You don't have to explain yourself. People who understand the meaning of the word "trend" understood what you were saying, and I guess anyone who doesn't understand that word will think you claimed "that Twilight kicked off the genre for the first time ever."
then let me state for the record. I didn't think I was implying a formal... thing on it.
I'm just *not* that pretentious, lol (thanks anonjohn. I missed I was sounding rude. May the pygmies eat my flesh)
I just wanted to draw focus onto the fact its *all* revivals. Its all about, thing x, blended with thing Y. Look at 50 shades. With all the hype and puff gone, at the end of the day what was it really. A box standard typical romance. She just married it to *ooh* some spicy BDSM imagery. There's literally one page of the girl getting 20 whacks with a belt. That's *it*. Everything around it, standard romance. Her GENIUS, though. Was being the first one to use BDSM imagery and take it out of the dirty book store pulp genre, and make it mainstream.
So. it feels hard to sit there and think. What can I do that's *new*. You'll end up sitting there and going over all the same old ground and come up with bumpkus. Now. If you sit there and think instead...
1) what hasn't been done in the last 10 20 years. Or longer, the longer the better.
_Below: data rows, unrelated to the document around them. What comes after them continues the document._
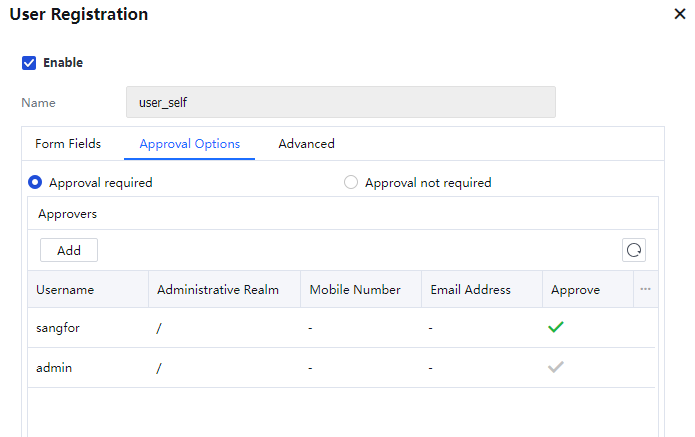Select the Approval required radio button
The image size is (695, 437).
pos(35,183)
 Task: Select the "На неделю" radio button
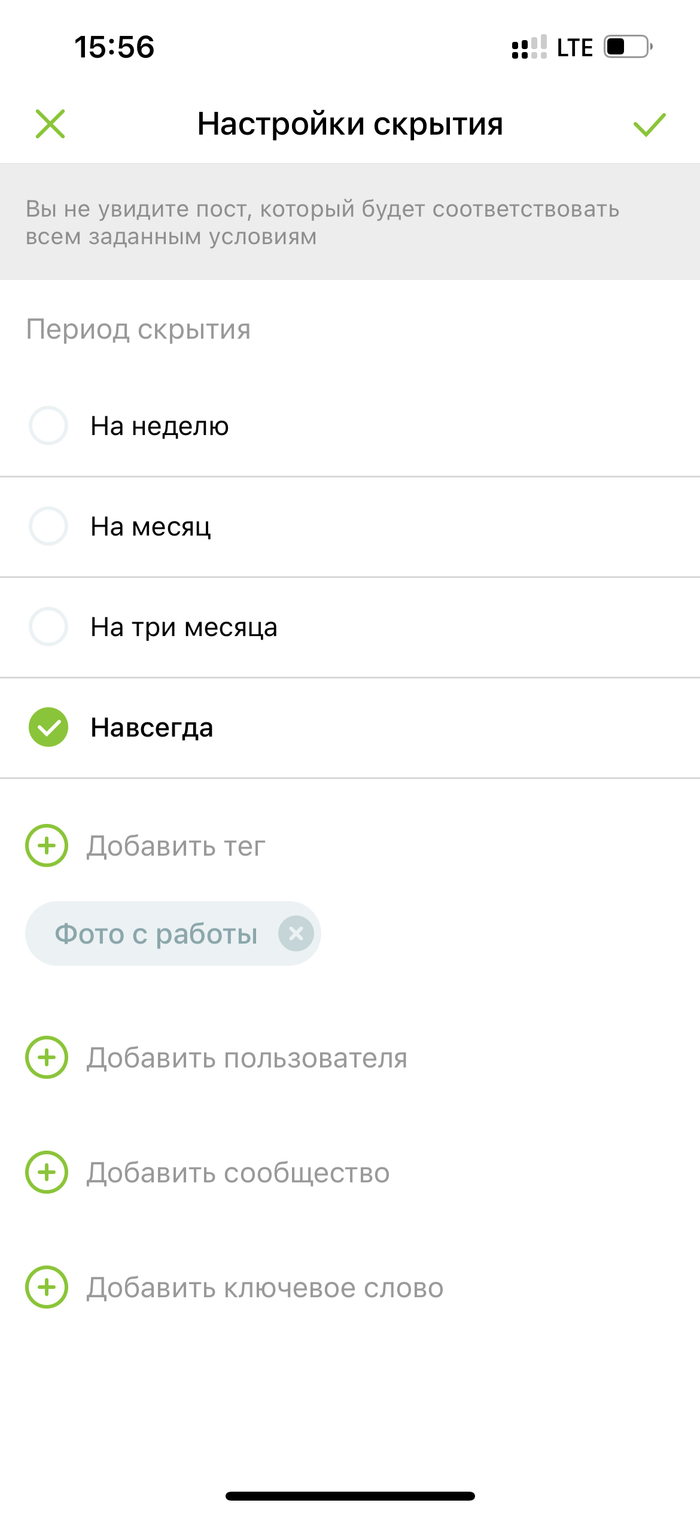click(48, 426)
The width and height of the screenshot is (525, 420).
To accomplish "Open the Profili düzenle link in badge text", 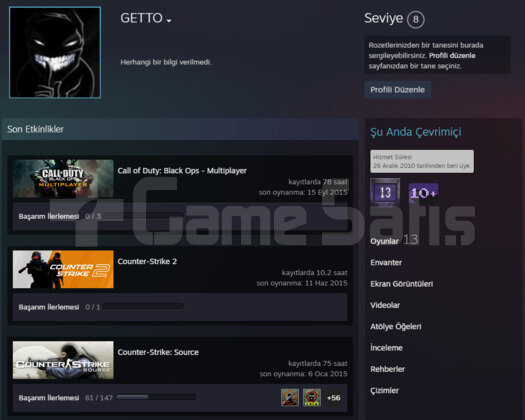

2) am I going to do just that, or what do I blend it with.
3) how much of each blend, goes in. A little romance, a lot of action. Or about fifty fifty.
4) Now you can make a little diagram, doodling. THIS much pf X. THAT much of Y. A slice of A, just a dash of B. Hey! I like that!
5) do I wanna do X like they always did it? Its been a while. Or do I update and modernize it.
see?
now you have productive and easy lines of thought.
That there's nothing new under the sun can depress you.
Or, it can uplift you. Tomorrow's "new" is some other bygone day or era's... old.
HOW you view a problem, can make all the difference.